Here’s an interesting paper that combines two fields that normally don’t intersection much: protein evolution and organometallic catalysis. That Venn diagram overlaps so sparsely, of course, because the sorts of organometallic chemistry that gets done in labs is largely incompatible with living systems – if you’re handling things in a glove box or with Schlenk-line technique, it’s probably not going to hold up so well in a fermentation flask.
Or maybe it will. This new paper, from the groups of Sven Panke at the ETH and Thomas Ward at Basel, described a ruthenium-containing enzyme that can catalyze olefin metathesis. This sort of enzyme has been reported before, and that was quite a feat in itself. Catalytic metalloenzymes have been worked on for many years, but it’s a tough field. And when you’ve worked one out, as with many other sorts of modified enzymes, there may be a feeling of being left standing on the other side of the glass: harnessing the extraordinary power of biological evolution is clearly the way to go for optimizing a protein, but when you modify them to that extent, you often have to close that world off. Over the decades, we’ve hijacked the evolutionary toolbox of molecular biology for a lot of uses, but there are still limits.
One key to this paper is how and where the enzyme is expressed: in the periplasm of E. coli bacteria. That’s a really good idea, because it’s a lot less hostile to the metal centers than the cellular environment itself. One of the main reasons for this seems to be inactivation by glutathione, which is, after all, just the sort of thing glutathione is supposed to be doing for the cell, but there’s not much of it out in the periplasm. The organometallic part was brought in (as it has been in other experiments of this general type) by a biotin/streptavidin route. This paper shows the generation of an E. coli strain that expresses streptavidin into the periplasm, and the team then introduced a biotinylated 2nd-generation metathesis catalyst, which did get taken up by the bacteria (about a threefold increase in their Ru content), and did react with the streptavidin. (Those are some not-dismissable hurdles to clear right off).
It was already known (from work in the Ward group) that the biotin-streptavidin-Grubbs/Hoyveda species would catalyze olefin metathesis in water, so the team targeted formation of (fluorescent) umbelliferone as a marker for the reaction in bacteria. And it does happen – none of the controls showed any of the desired fluorescence, except the ones that had the specific combination of periplasmic streptavidin and the biotinylated Ru catalyst.

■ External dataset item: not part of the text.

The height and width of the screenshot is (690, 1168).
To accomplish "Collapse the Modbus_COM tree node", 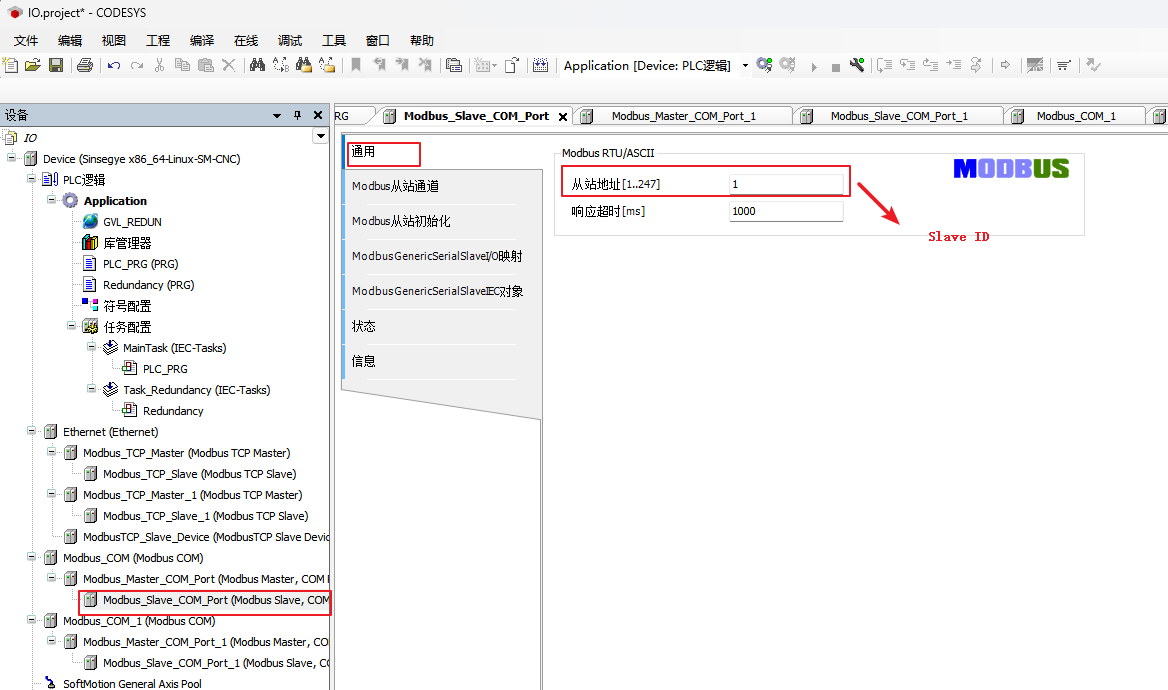I will pos(32,558).
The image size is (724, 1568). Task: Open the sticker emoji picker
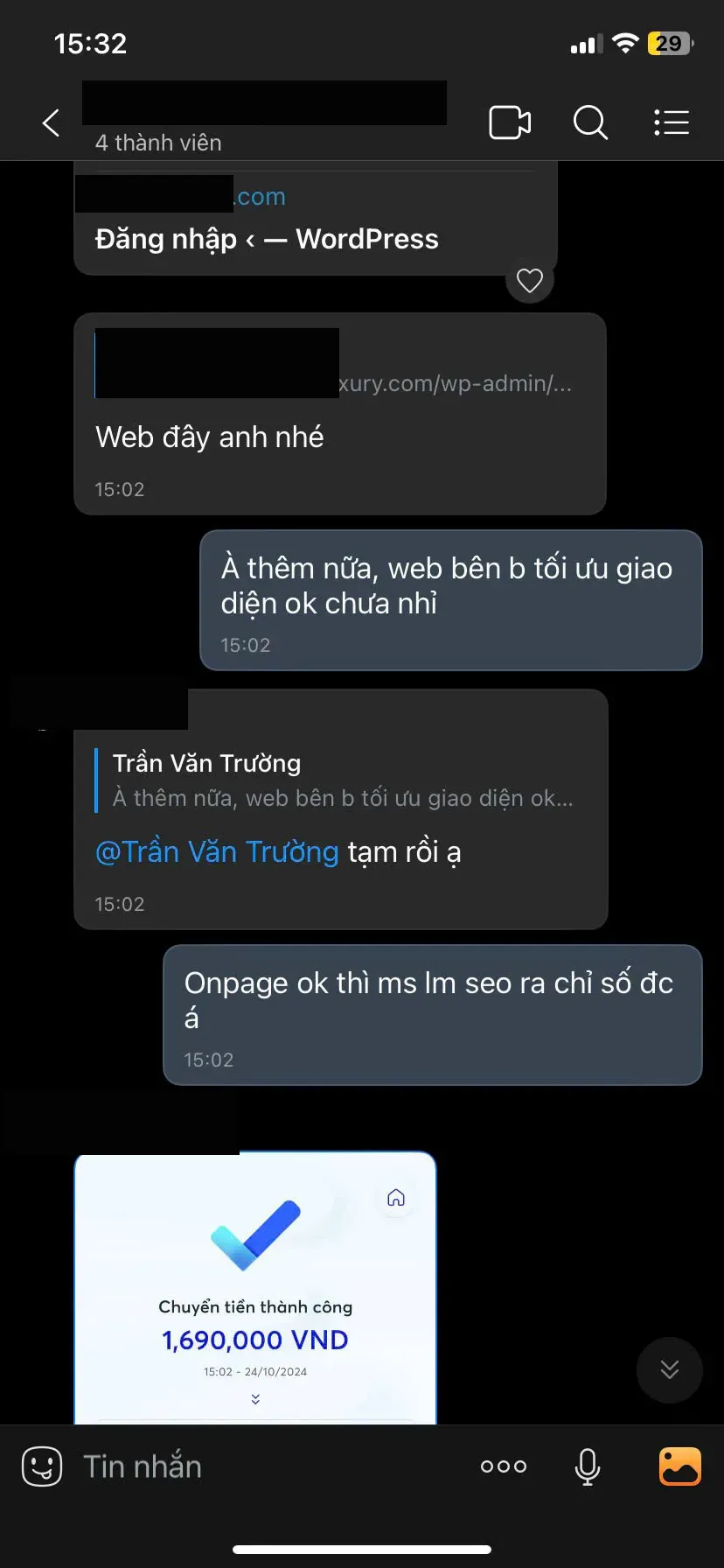click(x=42, y=1466)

This would actually be enough of a result for a good paper right there. But this one goes further, seeking mutants of the periplasmic streptavidin species that might perform better. The team set up a high-throughput mutant assay to search for higher-fluorescence strains, and was able to run through thousands of variations in a few days. At the end of the process, a variant with five mutated residues near the Ru end of the conjugate showed about five-fold greater activity.
Now the question comes up about what you’d do with this metalloenzyme. Had it been tuned up just for umbelliferone formation, or would it be a general catalyst? Some of each, apparently: when tried out in water against standard ring-closing metathesis substrates, two different mutant forms did show some varying preferences in how well they catalyzed the reactions as compared to the original complex. But all of them outperformed the commercial catalysts. (Adding glutathione to the reactions killed them, by the way).
So it looks like the periplasmic expression technique can probably be used to find mutants that will catalyze other non-biological metal-based reactions as well – perhaps evolved against specific substrates, or perhaps to deliver some wide-ranging catalysts at the same time. I look forward to seeing what use people will make of this, because the possibilities are quite interesting!